Словно не слыша ее последнего вопроса, Карлхайнц затянулся дорогой сигаретой.
– Я, в общем-то, имел в виду даже не постель, не только постель… Но это ничего. Ничего. Замечательное слово, а? Говорят, его очень любят русские, но употребляют совсем не так, как мы. Отец как-то рассказывал мне, что понял всю его прелесть только на второй год пребывания под Плескау: в нем присутствуют и христианское смиренье, и покорность року, и в то же время твердая вера в наступление лучшего. Они все стали так говорить – он утверждает, помогало.

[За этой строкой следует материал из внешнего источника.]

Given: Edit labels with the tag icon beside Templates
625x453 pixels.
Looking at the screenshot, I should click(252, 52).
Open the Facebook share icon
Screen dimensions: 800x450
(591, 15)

– Зачем ты опять? Сейчас мы с тобой наконец вдвоем, а впереди природа и любовь.
Уже в полной темноте они оставили «форд» у ручья и по мокрой траве пробрались в домик. Ни еда, ни вино, ни даже белье не понадобились: Карлхайнц, не дав Кристель стянуть куртку, подмял ее прямо на отсыревших, стопкой сложенных одеялах. И были в этом и злость, и надежда, и тоска по недосягаемому, и сознание своей силы, но не было нежности. А потом он брал ее, прижав к стволу старой бесплодной яблони, а потом – усадив на край круглого ветшающего колодца, молча, властно, почти сурово. Кристель не жалела об отсутствующей нежности, она знала, что ее нежности хватит на двоих, а ему, избравшему путь за все отвечающего в этой жизни мужчины, нежность, может быть, даже помеха. Она только радовалась тому ощущению равенства, которое соединяло их не только в повседневности, но и в этих длинных осенних ночах. Лежа под утро на кое-как брошенном новом белье и чувствуя себя первозданной в не смытых под душем цивилизации следах его страсти, Кристель осторожно, чтобы не разбудить возлюбленного, чье лицо, в отличие от других, и во сне после ночи любви не приняло мальчишески-нежного выражения, вытянула из пачки сигарету, четвертую за эту осень.
За разноцветными стеклышками единственного окна занимался рассвет, впереди было три дня бездумного и веселого праздника, затем три месяца не менее увлекательной работы и – свадьба, которая должна была окончательно замкнуть счастливый круг.